In April 2019 the U.S. Department of Justice (DOJ) released the results of a three-year investigation into men’s prisons operated by the Alabama Department of Corrections (ADOC), finding that conditions in the facilities violate prisoners’ guarantee of protection from cruel and unusual punishment under the Eighth Amendment.

“The violations are severe, systematic, and exacerbated by serious deficiencies” in virtually every area of prison operations, the DOJ reported.

The investigation, which began in 2016, focused on whether the ADOC adequately protects prisoners from physical and sexual abuse at the hands of other prisoners, and from the use of excessive force and sexual assaults by guards. Also at issue was whether prisoners are provided with sanitary, secure and safe living conditions.

The DOJ found that due to a toxic combination of overcrowding and understaffing, ADOC facilities are “inadequately supervised, with inappropriate and unsafe housing designations, creating an environment rife with violence, extortion, drugs, and weapons.”

In 2014, the homicide rate in U.S. prisons averaged seven per 100,000 prisoners. In fiscal year 2017, the ADOC reported a rate eight times higher, tallying nine homicides among a prison population that was then 16,000. The actual murder rate may be higher, the DOJ noted, since it found several cases where prisoners’ autopsy reports cited homicide as the cause of death but prison officials attributed the deaths to natural or other causes.

The number of violent prisoner-on-prisoner incidents has increased dramatically over the last five-and-a-half years. Further, ADOC reports indicate that since 2017, guards have been “stabbed, punched, kicked, threatened with broomsticks and knives, and had their heads stomped on.” Before the DOJ began its investigation, a guard was stabbed to death at the Holman Correctional Institution.

“Walking out of these gates, knowing you’re still alive, that’s a successful day,” a Donaldson Correctional Institution guard told DOJ investigators.

While overcrowding in itself is not unconstitutional, the DOJ said the fact that ADOC facilities held 16,327 prisoners in 2016 – the number swelled to 20,948 by April 2019 – in prisons designed to hold 9,882, exacerbated conditions that violate the Eighth Amendment. Severe understaffing only makes the problem worse. In February 2019, the ADOC admitted it had only 1,072 guards to fill 3,326 authorized positions.

Problem: Copy the Alabama prisons text starting at "The investigation, which" and ending at "safe living conditions.", but replace "guards" with "correctional officers". The rows that follow have no connection to the text about Alabama prisons.

Data for review:

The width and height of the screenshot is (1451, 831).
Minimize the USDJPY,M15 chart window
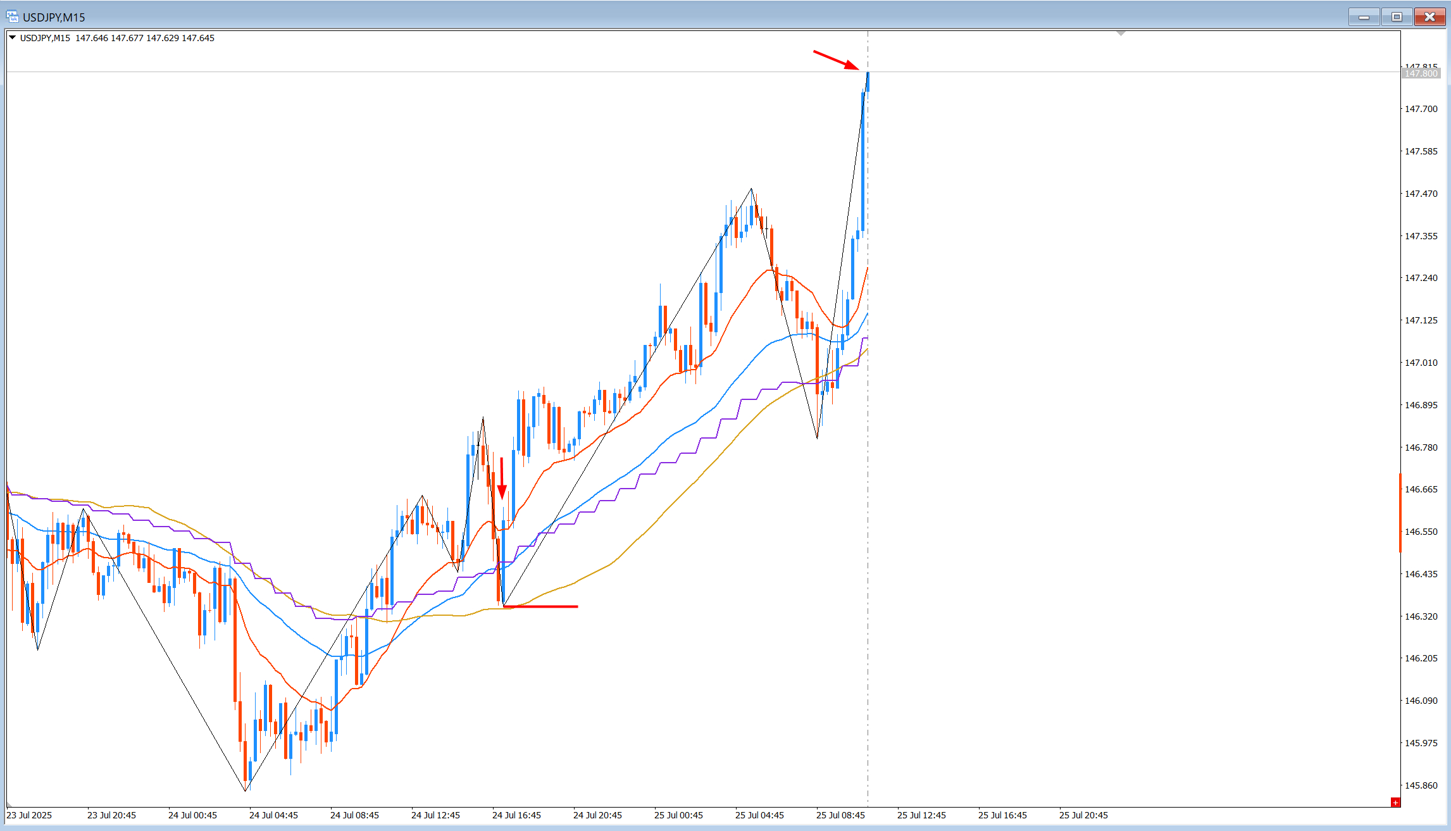pyautogui.click(x=1364, y=17)
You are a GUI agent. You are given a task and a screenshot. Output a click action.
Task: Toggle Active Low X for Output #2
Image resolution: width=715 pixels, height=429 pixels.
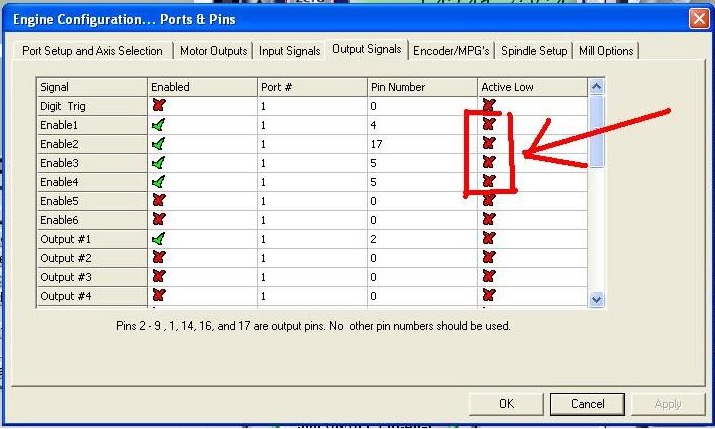click(x=489, y=258)
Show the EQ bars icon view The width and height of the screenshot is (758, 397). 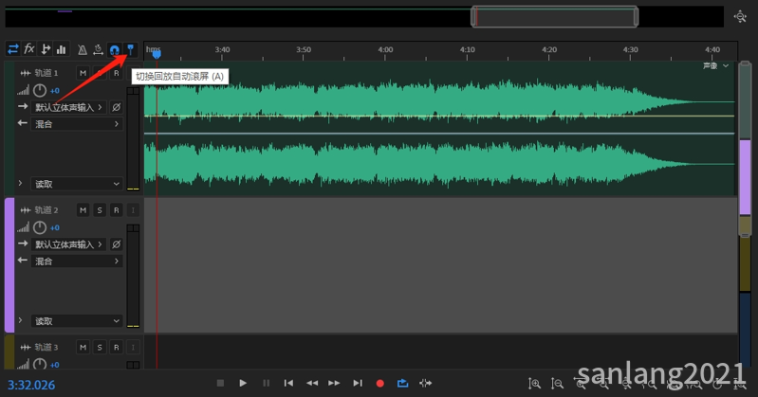[62, 49]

Output for this exercise:
The investigation, which began in 2016, focused on whether the ADOC adequately protects prisoners from physical and sexual abuse at the hands of other prisoners, and from the use of excessive force and sexual assaults by correctional officers. Also at issue was whether prisoners are provided with sanitary, secure and safe living conditions.